比例しない個人打撃タイトルとチームの優勝
セ・リーグの投手成績以外、今季の個人成績主要部門は1球団の選手に偏る傾向が見られる。
パ・リーグの打撃成績では、秋山翔吾(西武)が柳田悠岐(ソフトバンク)と首位打者を争い、中村剛也(西武)が本塁打と打点で独走中。「これでどうして勝てないんだ?」と嘆く西武ファンの声も聞こえてくる。
ただし、意外なことに打撃の個人タイトルとチーム成績が比例しないことは決して珍しくない。パ・リーグに限れば、優勝チームの選手が打撃主要3部門のタイトルを獲得したという例は、2011年に首位打者となった内川聖一(ソフトバンク)までさかのぼる。過去5シーズンで見ても、内川が唯一の例なのだ。

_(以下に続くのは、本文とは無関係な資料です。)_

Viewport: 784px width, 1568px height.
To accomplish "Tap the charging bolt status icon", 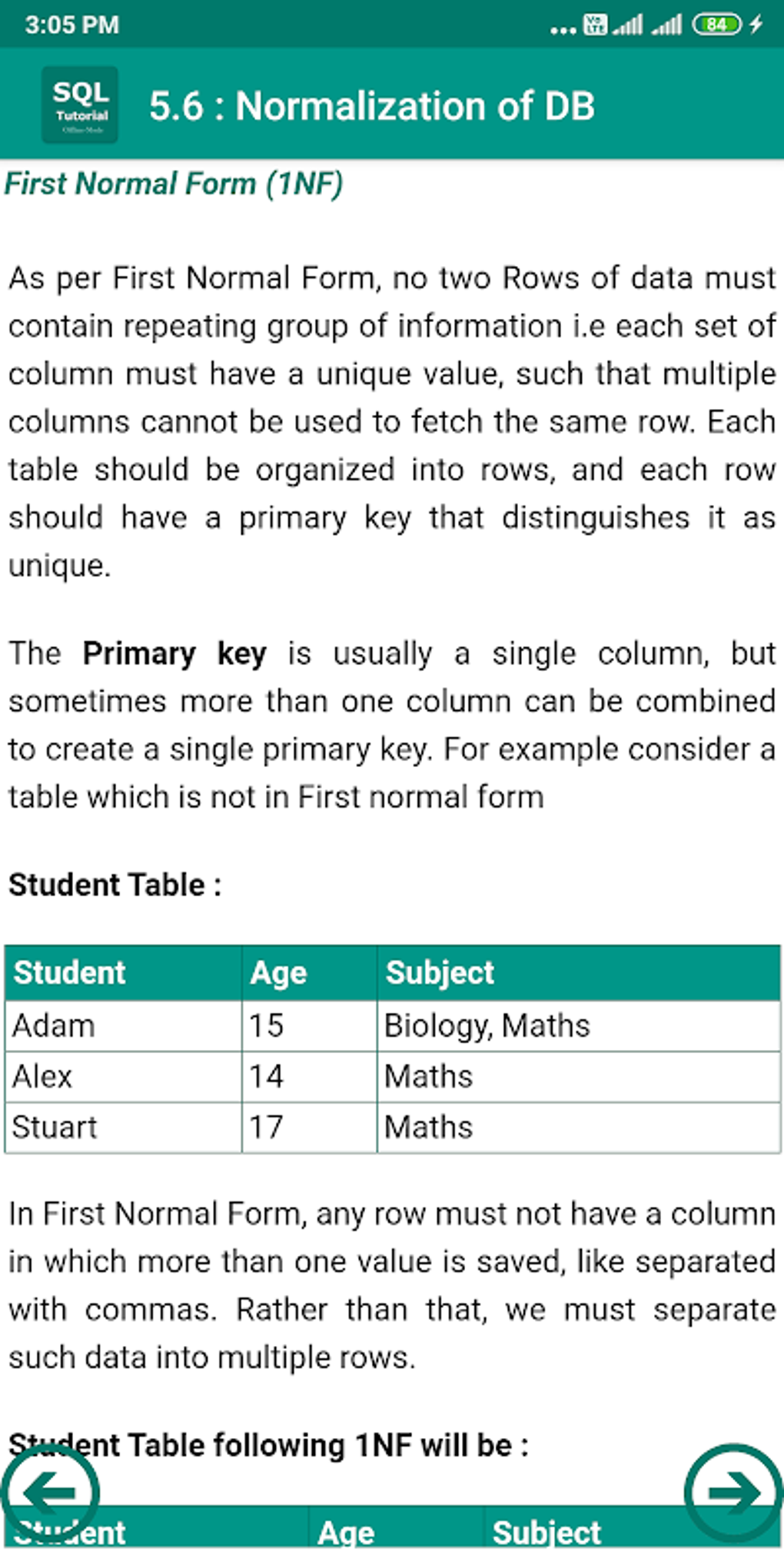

もはや、「タイトル獲得者の所属チームは優勝できない」といってもおかしくないくらい。もちろん、よく言われるように、チーム成績が悪いからこそ個人成績に集中できるという側面もあるだろう。しかし、見方を変えれば、個人成績に直接つながらないチームプレーこそ優勝に必要なことだとも言える。
スラッガーにとって、三振は宿命だが……
今季の西武は“大阪桐蔭トリオ”や秋山、メヒアらが居並ぶ強力打線により、シーズン序盤は首位争いを繰り広げていた。しかし、7月からの大型連敗により急激に失速。その要因のひとつは、“ムラのある打線”だろう。
1試合あたりの平均得点は、開幕から6月までの4.32点に対し、7月は3.33点にまで下降。チーム防御率がリーグワースト2位のチームにとって、打線の停滞は致命傷となる。
リーグ屈指の強力なラインアップとして注目される西武打線には、明白な欠点がある。とにかく三振が多いことだ。
現在までのパ・リーグ個人三振数は、中村の139個に始まり、メヒアが119個、森友哉が113個、そして浅村栄斗が101個と、ワースト4位までを西武勢が独占している。
豪快なフルスイングの代償として、三振はスラッガーにとっての宿命だ。それがまた魅力だと見る向きもある。しかし、大砲が並ぶ打線には破壊力がある一方で穴も多い。三振は打線の流れを断ち切り、アウトカウントをひとつ増やすだけなのだ。
ボールが前にさえ飛べば、相手がエラーするかもしれないし、内野安打になるかもしれない。仮にボテボテのゴロだったとしても、塁上の走者を次の塁に進めることができるし、走者が三塁にいればしぶとく1点を勝ち取ることができるかもしれない。つまり、チームバッティングを要される場面では、長打を捨ててでもチームのためになるバッティングをしなければならないということである。
西武は昨季もチーム合計1234三振で、ダントツのリーグワースト(2位は日本ハムの1092)であった。もちろん、三振を恐れて小さな打撃になってしまっては、西武打線の魅力をそぐことにもなる。しかし、バランスの取れた本当に怖い打線にするためには、なんらかの改革が必要なのかもしれない。